▸ The problem: Line by line, transcribe all of the entries exactly.

▸ Materials provided:
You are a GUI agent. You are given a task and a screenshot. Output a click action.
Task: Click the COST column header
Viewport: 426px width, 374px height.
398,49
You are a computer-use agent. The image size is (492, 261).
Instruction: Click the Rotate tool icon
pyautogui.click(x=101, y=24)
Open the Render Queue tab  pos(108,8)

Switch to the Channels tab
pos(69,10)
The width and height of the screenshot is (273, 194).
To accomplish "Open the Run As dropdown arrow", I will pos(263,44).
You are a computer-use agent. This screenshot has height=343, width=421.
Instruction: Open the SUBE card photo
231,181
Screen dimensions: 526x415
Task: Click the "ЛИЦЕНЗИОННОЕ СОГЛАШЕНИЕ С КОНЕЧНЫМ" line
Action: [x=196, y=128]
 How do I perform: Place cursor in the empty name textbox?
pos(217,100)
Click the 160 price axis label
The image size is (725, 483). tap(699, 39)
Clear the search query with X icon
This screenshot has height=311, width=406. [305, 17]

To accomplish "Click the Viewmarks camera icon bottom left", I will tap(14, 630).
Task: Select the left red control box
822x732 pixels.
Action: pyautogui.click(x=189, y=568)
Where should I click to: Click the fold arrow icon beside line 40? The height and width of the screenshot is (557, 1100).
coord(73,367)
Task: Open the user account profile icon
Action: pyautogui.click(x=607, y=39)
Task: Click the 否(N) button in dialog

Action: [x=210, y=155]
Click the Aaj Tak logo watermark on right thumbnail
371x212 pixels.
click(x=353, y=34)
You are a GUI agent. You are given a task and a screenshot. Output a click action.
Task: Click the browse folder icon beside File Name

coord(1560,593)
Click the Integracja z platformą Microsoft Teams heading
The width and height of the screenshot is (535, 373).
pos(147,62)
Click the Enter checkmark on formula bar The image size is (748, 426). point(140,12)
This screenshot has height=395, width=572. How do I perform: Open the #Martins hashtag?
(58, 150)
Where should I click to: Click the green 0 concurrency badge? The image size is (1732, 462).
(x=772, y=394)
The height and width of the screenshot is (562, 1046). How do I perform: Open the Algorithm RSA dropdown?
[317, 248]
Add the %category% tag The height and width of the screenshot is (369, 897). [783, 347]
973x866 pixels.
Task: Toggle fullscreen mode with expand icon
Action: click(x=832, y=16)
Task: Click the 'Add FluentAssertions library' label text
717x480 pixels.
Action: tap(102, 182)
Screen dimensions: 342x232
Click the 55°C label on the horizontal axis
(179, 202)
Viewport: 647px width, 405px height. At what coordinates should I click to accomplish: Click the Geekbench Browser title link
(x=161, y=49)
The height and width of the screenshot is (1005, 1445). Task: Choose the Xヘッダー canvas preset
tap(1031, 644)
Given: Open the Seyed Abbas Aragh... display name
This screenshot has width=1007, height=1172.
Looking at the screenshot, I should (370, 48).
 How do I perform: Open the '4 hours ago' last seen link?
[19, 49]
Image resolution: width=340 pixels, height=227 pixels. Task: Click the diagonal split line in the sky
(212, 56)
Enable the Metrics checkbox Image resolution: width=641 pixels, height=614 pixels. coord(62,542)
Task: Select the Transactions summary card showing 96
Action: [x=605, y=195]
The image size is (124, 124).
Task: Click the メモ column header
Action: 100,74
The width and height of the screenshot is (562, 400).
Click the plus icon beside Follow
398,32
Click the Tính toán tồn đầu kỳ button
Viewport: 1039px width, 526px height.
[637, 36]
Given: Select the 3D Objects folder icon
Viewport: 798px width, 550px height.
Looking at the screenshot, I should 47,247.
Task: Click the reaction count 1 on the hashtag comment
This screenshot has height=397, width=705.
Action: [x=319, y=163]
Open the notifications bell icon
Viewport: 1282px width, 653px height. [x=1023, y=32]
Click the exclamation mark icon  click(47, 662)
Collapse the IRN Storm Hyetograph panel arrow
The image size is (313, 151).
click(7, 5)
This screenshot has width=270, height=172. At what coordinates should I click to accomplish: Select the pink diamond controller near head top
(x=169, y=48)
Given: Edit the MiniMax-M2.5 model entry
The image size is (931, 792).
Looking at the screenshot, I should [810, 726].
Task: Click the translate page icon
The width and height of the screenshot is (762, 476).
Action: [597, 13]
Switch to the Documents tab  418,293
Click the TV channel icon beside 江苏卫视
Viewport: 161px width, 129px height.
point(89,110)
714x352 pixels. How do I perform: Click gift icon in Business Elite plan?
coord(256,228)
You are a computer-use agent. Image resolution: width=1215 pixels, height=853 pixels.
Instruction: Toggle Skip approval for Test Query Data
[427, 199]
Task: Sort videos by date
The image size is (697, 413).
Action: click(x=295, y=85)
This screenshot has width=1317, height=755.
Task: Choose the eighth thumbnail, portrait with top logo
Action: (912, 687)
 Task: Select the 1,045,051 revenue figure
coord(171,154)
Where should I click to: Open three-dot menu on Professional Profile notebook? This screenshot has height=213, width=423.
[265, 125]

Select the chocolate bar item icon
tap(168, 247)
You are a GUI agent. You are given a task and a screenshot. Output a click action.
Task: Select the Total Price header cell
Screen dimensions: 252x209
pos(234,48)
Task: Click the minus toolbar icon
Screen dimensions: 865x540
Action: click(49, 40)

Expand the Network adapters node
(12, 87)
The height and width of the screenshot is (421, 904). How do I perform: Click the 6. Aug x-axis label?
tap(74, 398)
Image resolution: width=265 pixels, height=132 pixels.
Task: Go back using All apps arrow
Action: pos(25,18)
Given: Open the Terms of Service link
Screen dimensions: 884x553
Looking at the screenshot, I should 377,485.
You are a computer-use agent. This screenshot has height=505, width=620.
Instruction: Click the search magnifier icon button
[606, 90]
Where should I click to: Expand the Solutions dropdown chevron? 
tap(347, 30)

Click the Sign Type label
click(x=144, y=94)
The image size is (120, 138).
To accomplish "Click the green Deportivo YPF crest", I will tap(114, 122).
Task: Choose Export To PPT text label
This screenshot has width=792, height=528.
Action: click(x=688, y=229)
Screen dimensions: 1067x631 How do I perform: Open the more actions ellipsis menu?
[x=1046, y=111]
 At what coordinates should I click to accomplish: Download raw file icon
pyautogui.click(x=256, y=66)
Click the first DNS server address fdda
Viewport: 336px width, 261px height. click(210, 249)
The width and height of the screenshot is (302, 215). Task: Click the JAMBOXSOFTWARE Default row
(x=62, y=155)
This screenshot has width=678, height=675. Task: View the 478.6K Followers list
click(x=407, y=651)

▸ Answer for this exercise:
You are a GUI agent. You are given a task and a screenshot. Output a click action.
Task: Click the COST column header
Viewport: 426px width, 374px height.
398,49
You are a computer-use agent. The image size is (492, 261).
Instruction: Click the Rotate tool icon
pyautogui.click(x=101, y=24)
Open the Render Queue tab  pos(108,8)

Switch to the Channels tab
pos(69,10)
The width and height of the screenshot is (273, 194).
To accomplish "Open the Run As dropdown arrow", I will pos(263,44).
You are a computer-use agent. This screenshot has height=343, width=421.
Instruction: Open the SUBE card photo
231,181
Screen dimensions: 526x415
Task: Click the "ЛИЦЕНЗИОННОЕ СОГЛАШЕНИЕ С КОНЕЧНЫМ" line
Action: [x=196, y=128]
 How do I perform: Place cursor in the empty name textbox?
pos(217,100)
Click the 160 price axis label
The image size is (725, 483). tap(699, 39)
Clear the search query with X icon
This screenshot has height=311, width=406. [305, 17]

To accomplish "Click the Viewmarks camera icon bottom left", I will tap(14, 630).
Task: Select the left red control box
822x732 pixels.
Action: pyautogui.click(x=189, y=568)
Where should I click to: Click the fold arrow icon beside line 40? The height and width of the screenshot is (557, 1100).
coord(73,367)
Task: Open the user account profile icon
Action: pyautogui.click(x=607, y=39)
Task: Click the 否(N) button in dialog

Action: [x=210, y=155]
Click the Aaj Tak logo watermark on right thumbnail
371x212 pixels.
click(x=353, y=34)
You are a GUI agent. You are given a task and a screenshot. Output a click action.
Task: Click the browse folder icon beside File Name

coord(1560,593)
Click the Integracja z platformą Microsoft Teams heading
The width and height of the screenshot is (535, 373).
pos(147,62)
Click the Enter checkmark on formula bar The image size is (748, 426). point(140,12)
This screenshot has height=395, width=572. How do I perform: Open the #Martins hashtag?
(58, 150)
Where should I click to: Click the green 0 concurrency badge? The image size is (1732, 462).
(x=772, y=394)
The height and width of the screenshot is (562, 1046). How do I perform: Open the Algorithm RSA dropdown?
[317, 248]
Add the %category% tag The height and width of the screenshot is (369, 897). [783, 347]
973x866 pixels.
Task: Toggle fullscreen mode with expand icon
Action: click(x=832, y=16)
Task: Click the 'Add FluentAssertions library' label text
717x480 pixels.
Action: tap(102, 182)
Screen dimensions: 342x232
Click the 55°C label on the horizontal axis
(179, 202)
Viewport: 647px width, 405px height. At what coordinates should I click to accomplish: Click the Geekbench Browser title link
(x=161, y=49)
The height and width of the screenshot is (1005, 1445). Task: Choose the Xヘッダー canvas preset
tap(1031, 644)
Given: Open the Seyed Abbas Aragh... display name
This screenshot has width=1007, height=1172.
Looking at the screenshot, I should (370, 48).
 How do I perform: Open the '4 hours ago' last seen link?
[19, 49]
Image resolution: width=340 pixels, height=227 pixels. Task: Click the diagonal split line in the sky
(212, 56)
Enable the Metrics checkbox Image resolution: width=641 pixels, height=614 pixels. coord(62,542)
Task: Select the Transactions summary card showing 96
Action: [x=605, y=195]
The image size is (124, 124).
Task: Click the メモ column header
Action: 100,74
The width and height of the screenshot is (562, 400).
Click the plus icon beside Follow
398,32
Click the Tính toán tồn đầu kỳ button
Viewport: 1039px width, 526px height.
[637, 36]
Given: Select the 3D Objects folder icon
Viewport: 798px width, 550px height.
Looking at the screenshot, I should 47,247.
Task: Click the reaction count 1 on the hashtag comment
This screenshot has height=397, width=705.
Action: [x=319, y=163]
Open the notifications bell icon
Viewport: 1282px width, 653px height. [x=1023, y=32]
Click the exclamation mark icon  click(47, 662)
Collapse the IRN Storm Hyetograph panel arrow
The image size is (313, 151).
click(7, 5)
This screenshot has width=270, height=172. At what coordinates should I click to accomplish: Select the pink diamond controller near head top
(x=169, y=48)
Given: Edit the MiniMax-M2.5 model entry
The image size is (931, 792).
Looking at the screenshot, I should [810, 726].
Task: Click the translate page icon
The width and height of the screenshot is (762, 476).
Action: [597, 13]
Switch to the Documents tab  418,293
Click the TV channel icon beside 江苏卫视
Viewport: 161px width, 129px height.
point(89,110)
714x352 pixels. How do I perform: Click gift icon in Business Elite plan?
coord(256,228)
You are a computer-use agent. Image resolution: width=1215 pixels, height=853 pixels.
Instruction: Toggle Skip approval for Test Query Data
[427, 199]
Task: Sort videos by date
The image size is (697, 413).
Action: click(x=295, y=85)
This screenshot has width=1317, height=755.
Task: Choose the eighth thumbnail, portrait with top logo
Action: (912, 687)
 Task: Select the 1,045,051 revenue figure
coord(171,154)
Where should I click to: Open three-dot menu on Professional Profile notebook? This screenshot has height=213, width=423.
[265, 125]

Select the chocolate bar item icon
tap(168, 247)
You are a GUI agent. You are given a task and a screenshot. Output a click action.
Task: Select the Total Price header cell
Screen dimensions: 252x209
pos(234,48)
Task: Click the minus toolbar icon
Screen dimensions: 865x540
Action: click(49, 40)

Expand the Network adapters node
(12, 87)
The height and width of the screenshot is (421, 904). How do I perform: Click the 6. Aug x-axis label?
tap(74, 398)
Image resolution: width=265 pixels, height=132 pixels.
Task: Go back using All apps arrow
Action: pos(25,18)
Given: Open the Terms of Service link
Screen dimensions: 884x553
Looking at the screenshot, I should 377,485.
You are a computer-use agent. This screenshot has height=505, width=620.
Instruction: Click the search magnifier icon button
[606, 90]
Where should I click to: Expand the Solutions dropdown chevron? 
tap(347, 30)

Click the Sign Type label
click(x=144, y=94)
The image size is (120, 138).
To accomplish "Click the green Deportivo YPF crest", I will tap(114, 122).
Task: Choose Export To PPT text label
This screenshot has width=792, height=528.
Action: click(x=688, y=229)
Screen dimensions: 1067x631 How do I perform: Open the more actions ellipsis menu?
[x=1046, y=111]
 At what coordinates should I click to accomplish: Download raw file icon
pyautogui.click(x=256, y=66)
Click the first DNS server address fdda
Viewport: 336px width, 261px height. click(210, 249)
The width and height of the screenshot is (302, 215). Task: Click the JAMBOXSOFTWARE Default row
(x=62, y=155)
This screenshot has width=678, height=675. Task: View the 478.6K Followers list
click(x=407, y=651)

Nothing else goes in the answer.